British Columbia became the first Canadian province to take steps to stop the practice of housing migrants in provincial jails for the CBSA in 2022.
Persons detained sorted by province in 2022-2023 fiscal year | ||||
Province | First quarter | Second quarter | Third quarter | Fourth quarter |
Alberta | 63 | 53 | 61 | 65 |
British Columbia | 223 | 283 | 309 | 390 |
Manitoba | 8 | 4 | 9 | 14 |
New Brunswick | 7 | 3 | 10 | 6 |
Newfoundland and Labrador | 2 | 0 | 4 | 2 |
Northwest Territories | 0 | 0 | 0 | 0 |
Nova Scotia | 1 | 1 | 2 | 3 |
Ontario | 644 | 574 | 786 | 744 |
Prince Edward Island | 0 | 0 | 0 | 0 |
Quebec | 435 | 525 | 490 | 477 |
Saskatchewan | 13 | 2 | 5 | 5 |
Yukon | 0 | 0 | 0 | 1 |
Note: The total number of persons detained by province when added together, is greater than the total number of persons detained in that quarter as persons may be transferred between provinces during their time in detention. In this instance they are counted twice. |
Human rights activists have been calling on Ottawa to end the housing of Immigration and Refugee Protection Act (IRPA) detainees in provincial jails across Canada, saying the practice is both discriminatory and harmful.

◆ Given data
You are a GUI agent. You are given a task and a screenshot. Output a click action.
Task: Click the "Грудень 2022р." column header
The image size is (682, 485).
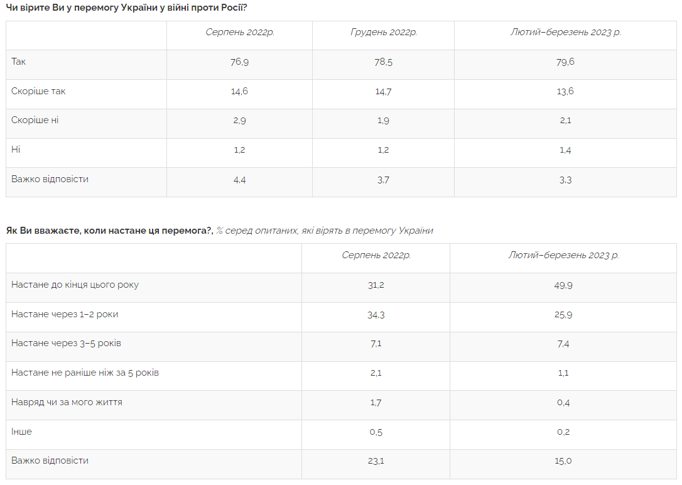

◆ Do this
Say whether each statement agrees with the immigration detention text, answering yes or no and quoting the words of the text that decide it. 1. British Columbia was the first Canadian province to take steps to stop housing migrants in provincial jails for the CBSA. 2. People transferred between provinces during detention are counted only once in the provincial figures. 3. Human rights activists describe the practice of holding IRPA detainees in provincial jails as harmless. Rely only on the immigration detention text and nothing in the data.

◆ Exercise result
1. Yes: "British Columbia became the first Canadian province to take steps to stop the practice of housing migrants in provincial jails for the CBSA in 2022."
2. No: "In this instance they are counted twice."
3. No: "saying the practice is both discriminatory and harmful."